For his $100 million Roman epic, Ridley Scott
needed a real contender, a true GLADIATOR. Someone who could tackle
tigers, fight fatigue an still have enough slugs left for a beer.
He needed, in other words, Russell Crowe - the next action hero...
So you think you're a contender? Just 'cause you played a hard man
once or twice, doesn't mean you can go the distance. Do you even
know that it takes to become an action hero, anyway? Sometimes it
takes a single film; one bus ride was all it took to turn Keanu
Reeves from slacker dude into "the chosen one"; sometimes
a solitary sequence is enough: one rev of a stolen German motorbike
worked for Steve McQueen. But that doesn't mean you're gonna get
lucky. Roger Moore did half a dozen Bond movies, but would anyone
seriously describe him as an "action hero"? Whole other
The credentials of Russell Crowe, the contender
from Down Under, look impressive. This is, after all, a man who
lives on a 560-acre farm, in a remote corner of New South Wales,
which he likes to walk - that's WALK - around. "I've got little
backpacks in all the main buildings," explains Crowe of his
daily constitutional. They have little bush stoves with powdered
milk, coffee and sugar, and a metal cup and a Billie, and I just
pick up the pack and walk off." Let's be clear from the start:
Russell Crowe is not a Starbucks cappuccino man. "Rugged"

++++++++++++++++++++

- The task: Output the entire Russell Crowe article above word for word, without any changes.

- Item-finding records:

++++++++++++++++++++

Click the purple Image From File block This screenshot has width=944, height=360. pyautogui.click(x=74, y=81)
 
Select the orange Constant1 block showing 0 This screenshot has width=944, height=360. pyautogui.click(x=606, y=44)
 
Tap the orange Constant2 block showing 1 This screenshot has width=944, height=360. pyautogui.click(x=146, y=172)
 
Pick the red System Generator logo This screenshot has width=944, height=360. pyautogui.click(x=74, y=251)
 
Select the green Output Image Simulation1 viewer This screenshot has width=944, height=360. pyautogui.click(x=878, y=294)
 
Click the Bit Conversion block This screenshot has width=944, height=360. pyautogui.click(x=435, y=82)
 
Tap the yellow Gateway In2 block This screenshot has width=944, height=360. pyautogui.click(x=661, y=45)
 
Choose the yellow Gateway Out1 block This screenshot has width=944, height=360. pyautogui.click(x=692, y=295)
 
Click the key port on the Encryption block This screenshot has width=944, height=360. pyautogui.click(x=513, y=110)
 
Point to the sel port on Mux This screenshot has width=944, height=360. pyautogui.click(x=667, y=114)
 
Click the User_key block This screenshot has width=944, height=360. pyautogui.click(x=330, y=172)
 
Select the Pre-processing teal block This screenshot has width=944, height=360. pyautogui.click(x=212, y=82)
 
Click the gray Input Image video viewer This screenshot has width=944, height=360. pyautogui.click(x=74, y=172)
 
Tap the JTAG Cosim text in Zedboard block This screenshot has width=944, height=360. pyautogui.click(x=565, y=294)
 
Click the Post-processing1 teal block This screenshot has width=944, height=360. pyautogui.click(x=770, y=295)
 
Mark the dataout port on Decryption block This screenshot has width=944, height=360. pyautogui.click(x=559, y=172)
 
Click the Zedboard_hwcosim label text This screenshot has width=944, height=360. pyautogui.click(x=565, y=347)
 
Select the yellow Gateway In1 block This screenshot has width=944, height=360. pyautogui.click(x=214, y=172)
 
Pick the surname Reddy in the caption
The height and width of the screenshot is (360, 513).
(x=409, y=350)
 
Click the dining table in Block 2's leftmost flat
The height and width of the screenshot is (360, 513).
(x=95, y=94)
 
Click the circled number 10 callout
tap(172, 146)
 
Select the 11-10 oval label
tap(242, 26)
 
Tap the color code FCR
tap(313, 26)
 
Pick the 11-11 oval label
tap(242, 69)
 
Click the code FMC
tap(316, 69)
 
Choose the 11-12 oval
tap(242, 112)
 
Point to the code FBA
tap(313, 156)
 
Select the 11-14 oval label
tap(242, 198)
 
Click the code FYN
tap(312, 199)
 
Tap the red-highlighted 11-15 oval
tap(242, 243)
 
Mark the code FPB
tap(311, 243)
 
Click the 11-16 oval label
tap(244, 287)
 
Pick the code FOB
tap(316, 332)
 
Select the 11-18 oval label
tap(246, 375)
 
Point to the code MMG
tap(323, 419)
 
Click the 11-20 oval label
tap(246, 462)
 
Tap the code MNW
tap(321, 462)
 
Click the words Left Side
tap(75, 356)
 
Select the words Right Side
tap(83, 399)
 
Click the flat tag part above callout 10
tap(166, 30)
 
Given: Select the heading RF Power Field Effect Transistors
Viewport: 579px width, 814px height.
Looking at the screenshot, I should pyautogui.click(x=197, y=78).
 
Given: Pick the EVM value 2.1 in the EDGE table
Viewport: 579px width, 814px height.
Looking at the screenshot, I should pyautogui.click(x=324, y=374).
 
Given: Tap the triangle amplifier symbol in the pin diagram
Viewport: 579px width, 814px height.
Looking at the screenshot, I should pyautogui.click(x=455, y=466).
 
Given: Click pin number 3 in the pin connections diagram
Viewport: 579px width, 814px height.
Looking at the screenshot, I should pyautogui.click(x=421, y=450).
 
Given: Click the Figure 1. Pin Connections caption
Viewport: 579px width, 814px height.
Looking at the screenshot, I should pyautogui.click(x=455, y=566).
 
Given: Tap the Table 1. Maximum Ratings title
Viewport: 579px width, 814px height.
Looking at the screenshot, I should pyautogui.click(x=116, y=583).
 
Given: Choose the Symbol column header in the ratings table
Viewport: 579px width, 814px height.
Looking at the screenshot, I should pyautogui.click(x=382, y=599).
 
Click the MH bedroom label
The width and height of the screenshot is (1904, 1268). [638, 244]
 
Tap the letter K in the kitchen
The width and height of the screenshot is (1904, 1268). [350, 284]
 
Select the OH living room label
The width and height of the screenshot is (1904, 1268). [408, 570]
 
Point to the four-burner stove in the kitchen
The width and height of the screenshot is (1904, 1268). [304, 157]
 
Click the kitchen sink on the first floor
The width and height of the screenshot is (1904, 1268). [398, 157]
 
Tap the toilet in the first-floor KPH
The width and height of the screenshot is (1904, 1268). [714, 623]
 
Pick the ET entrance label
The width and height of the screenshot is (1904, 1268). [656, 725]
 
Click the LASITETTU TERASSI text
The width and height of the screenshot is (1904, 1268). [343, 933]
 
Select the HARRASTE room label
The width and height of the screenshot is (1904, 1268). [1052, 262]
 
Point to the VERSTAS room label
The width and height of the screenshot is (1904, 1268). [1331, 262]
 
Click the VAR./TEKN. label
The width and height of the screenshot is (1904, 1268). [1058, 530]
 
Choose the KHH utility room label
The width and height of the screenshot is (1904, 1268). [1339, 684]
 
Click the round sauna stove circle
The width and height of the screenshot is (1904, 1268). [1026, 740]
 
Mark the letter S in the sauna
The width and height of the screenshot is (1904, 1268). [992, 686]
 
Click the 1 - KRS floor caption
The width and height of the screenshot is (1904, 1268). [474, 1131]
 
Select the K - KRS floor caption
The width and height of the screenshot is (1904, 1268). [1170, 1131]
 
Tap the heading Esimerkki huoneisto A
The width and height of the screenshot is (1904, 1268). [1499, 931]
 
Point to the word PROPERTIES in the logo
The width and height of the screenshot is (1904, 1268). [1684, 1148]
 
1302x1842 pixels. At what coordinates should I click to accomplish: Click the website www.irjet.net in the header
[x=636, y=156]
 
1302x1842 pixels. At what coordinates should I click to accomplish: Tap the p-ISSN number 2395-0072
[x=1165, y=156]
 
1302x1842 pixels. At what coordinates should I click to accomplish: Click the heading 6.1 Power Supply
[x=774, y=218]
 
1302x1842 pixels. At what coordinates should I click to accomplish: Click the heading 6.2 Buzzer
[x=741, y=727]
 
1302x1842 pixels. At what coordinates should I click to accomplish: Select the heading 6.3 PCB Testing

++++++++++++++++++++

- Solution to the exercise:
For his $100 million Roman epic, Ridley Scott
needed a real contender, a true GLADIATOR. Someone who could tackle
tigers, fight fatigue an still have enough slugs left for a beer.
He needed, in other words, Russell Crowe - the next action hero...
So you think you're a contender? Just 'cause you played a hard man
once or twice, doesn't mean you can go the distance. Do you even
know that it takes to become an action hero, anyway? Sometimes it
takes a single film; one bus ride was all it took to turn Keanu
Reeves from slacker dude into "the chosen one"; sometimes
a solitary sequence is enough: one rev of a stolen German motorbike
worked for Steve McQueen. But that doesn't mean you're gonna get
lucky. Roger Moore did half a dozen Bond movies, but would anyone
seriously describe him as an "action hero"? Whole other
The credentials of Russell Crowe, the contender
from Down Under, look impressive. This is, after all, a man who
lives on a 560-acre farm, in a remote corner of New South Wales,
which he likes to walk - that's WALK - around. "I've got little
backpacks in all the main buildings," explains Crowe of his
daily constitutional. They have little bush stoves with powdered
milk, coffee and sugar, and a metal cup and a Billie, and I just
pick up the pack and walk off." Let's be clear from the start:
Russell Crowe is not a Starbucks cappuccino man. "Rugged"